The "Just Say No" Defence in the United States and a Shifting International Mood

Foreign takeovers of domestic companies are a rising concern in all jurisdictions, particularly as the global financial crisis has made targets vulnerable to opportunistic buyers. Part of the concern in Canada has related to a track record of broken promises by foreign acquirors, but Canadian companies have also not fared that well recently in attempting hostile transactions in other jurisdictions (in addition to Couche-Tard's abandoned bid for Casey's, Agrium Inc. was forced after a year to abandon its bid for CF Industries in early 2010). The concern expressed during the Potash debate about Canada being a "boy scout" when it comes to foreign takeovers may be driven less by the federal government's position on foreign investment and more by Canadian directors' inability to do much more than initiate an auction for control of the company once a company is in play.

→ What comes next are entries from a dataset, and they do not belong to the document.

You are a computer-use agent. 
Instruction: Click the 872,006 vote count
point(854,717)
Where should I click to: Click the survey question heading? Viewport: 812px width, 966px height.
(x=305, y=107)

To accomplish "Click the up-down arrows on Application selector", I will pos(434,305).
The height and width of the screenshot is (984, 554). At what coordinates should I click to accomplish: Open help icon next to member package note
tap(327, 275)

In the United States, directors have the well-known "Revlon duty" to maximize shareholder value, but that duty arises only after a board has made a decision to sell control of the company. Until that decision is made, the board is free to implement defences against a takeover bid, including adopting a rights plan or a panoply of other "shark repellents." However, in Delaware and most states, the Unocal "enhanced scrutiny" standard applies to a board's action to implement or amend a rights plan after the company is put in play by a third-party bidder or by a board decision to sell a controlling interest in the company. Under this enhanced scrutiny standard, in order to receive the protection afforded by the business judgment rule, the directors must show that they had reasonable grounds to believe that a danger to corporate policy and effectiveness existed and that the defensive response was reasonable and proportionate to the perceived threat.

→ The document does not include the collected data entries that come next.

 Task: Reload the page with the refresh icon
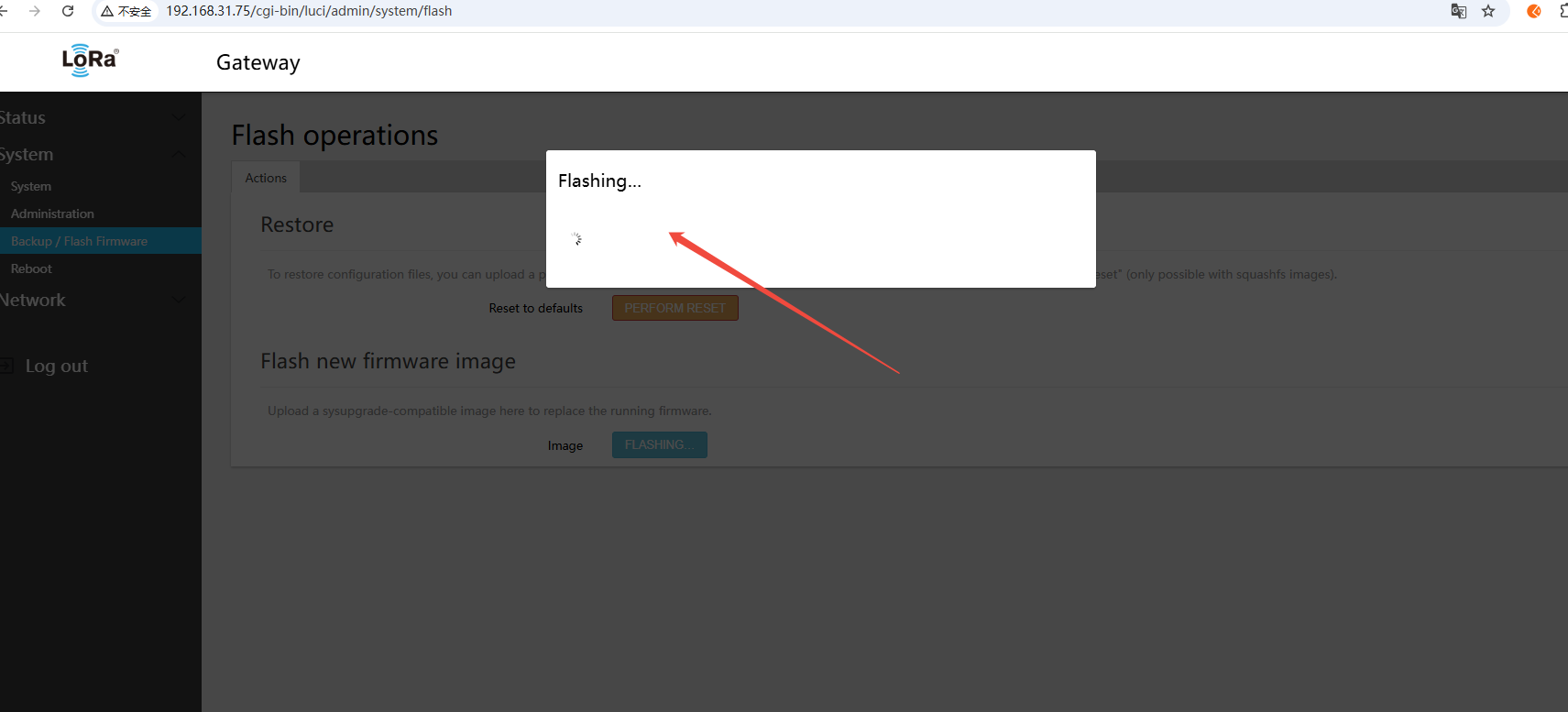(68, 11)
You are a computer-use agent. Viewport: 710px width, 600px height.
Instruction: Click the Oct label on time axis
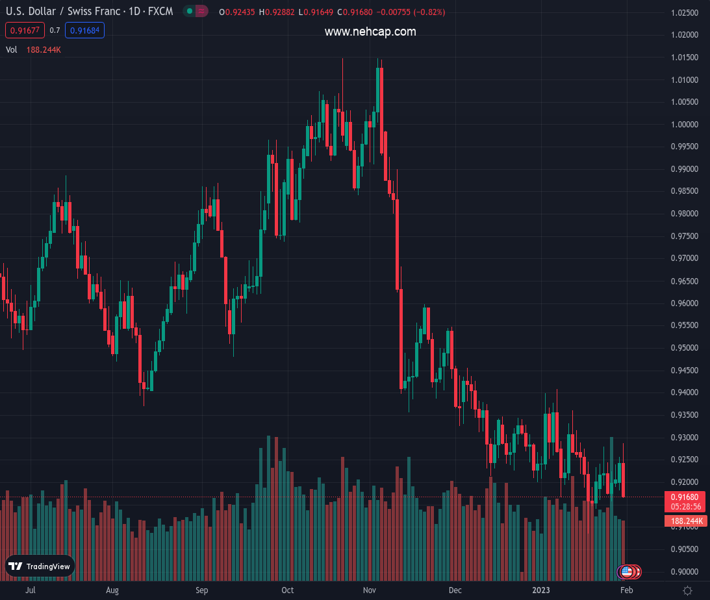point(288,591)
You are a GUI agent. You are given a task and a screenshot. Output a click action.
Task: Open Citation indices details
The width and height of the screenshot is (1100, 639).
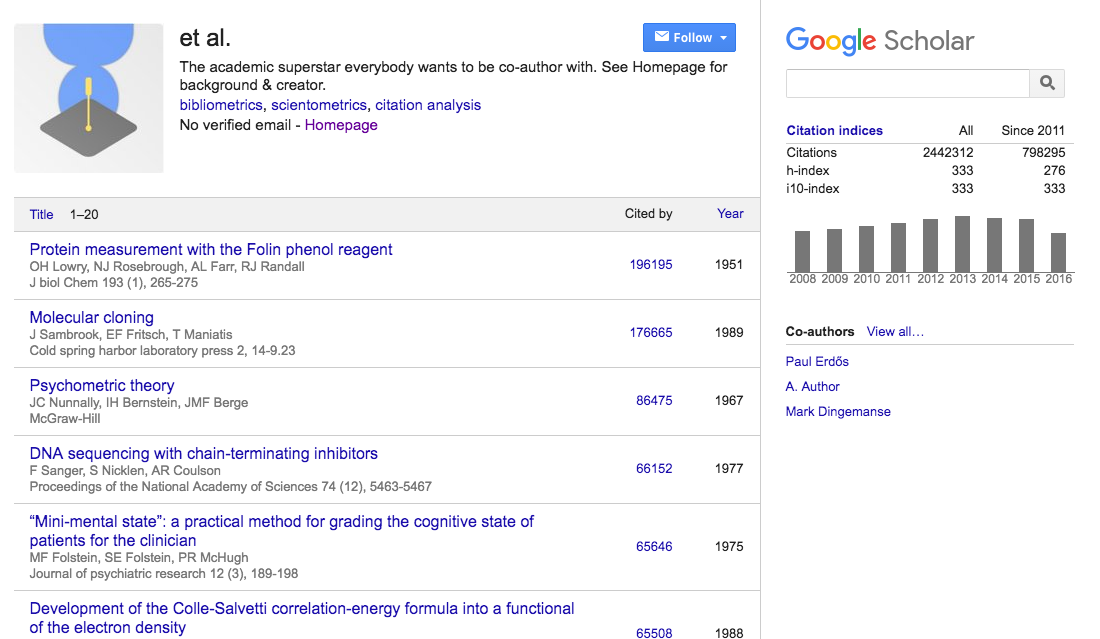[834, 130]
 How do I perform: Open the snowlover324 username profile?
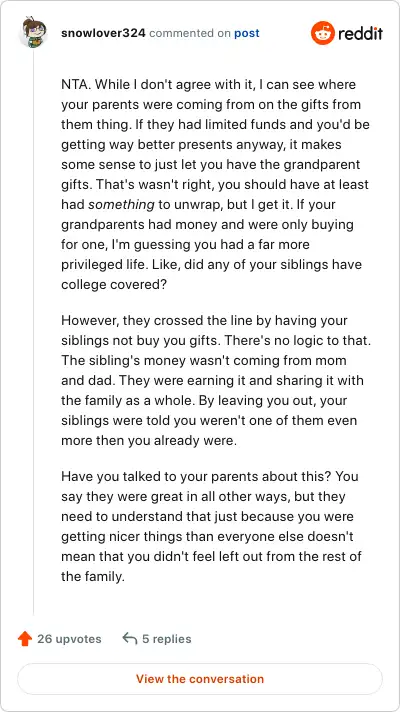[103, 33]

Unlike the Canadian securities regulators, the U.S. Securities and Exchange Commission has stayed out of the regulation of defensive tactics, leaving them to the courts to police as a matter of fiduciary duties under applicable state laws governing the fiduciary obligations of directors. The SEC has instead focused on ensuring that shareholders have adequate information with which to make a decision. For example, while Casey's was able to maintain its rights plan in place throughout its contest with Couche-Tard without regulatory interference, in Canada the rights plan would almost certainly have been nullified by the regulators after 45 to 60 days.

Even the United Kingdom is rethinking its approach to takeover bids after Kraft's acquisition of the iconic British candy maker Cadbury. That deal and the surrounding publicity have prompted the U.K. regulator to propose new rules intended to reduce the tactical advantage of bidders in takeover situations.

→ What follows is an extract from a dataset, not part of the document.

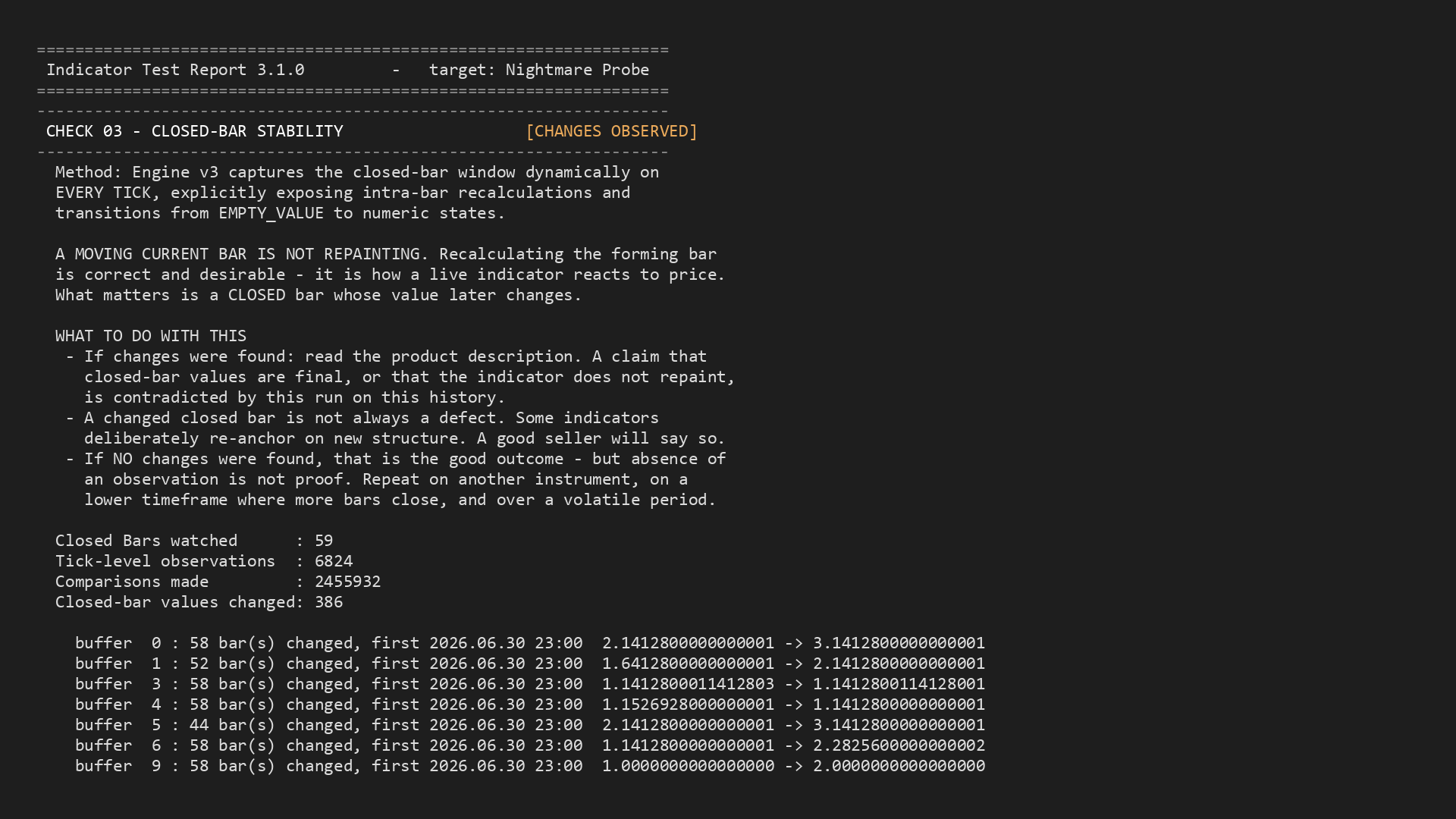Viewport: 1456px width, 819px height.
Task: Click the orange CHANGES OBSERVED status label
Action: (x=611, y=131)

Continued Debate in Canada

Despite the debate over the sufficiency of the tools available to directors of Canadian companies facing a hostile takeover, it is doubtful that we will see any significant movement on the issue from securities regulators in the near future, particularly given the lack of a national securities regulator.

In light of Lionsgate and Baffinland, it now seems clear that Neo and Pulse Data do not herald a real shift in policy by securities regulators and do not open the door to a "just say no" defence. However, we expect that directors facing a hostile bid will continue to try to test the "old" thinking of securities regulators by attempting to keep rights plans in place longer or by obtaining shareholder approval of plans in the face of a hostile bid.

We also anticipate that boards and their advisers will look to develop innovative defensive tactics that, unlike rights plans, are not susceptible to the cease trade powers of securities regulators and that would require intervention by the courts. The courts are a preferable venue for targets to defend defensive tactics since courts are more likely than securities regulators to be deferential in their review of target board actions, particularly in light of the new fiduciary duty framework established in the BCE decision.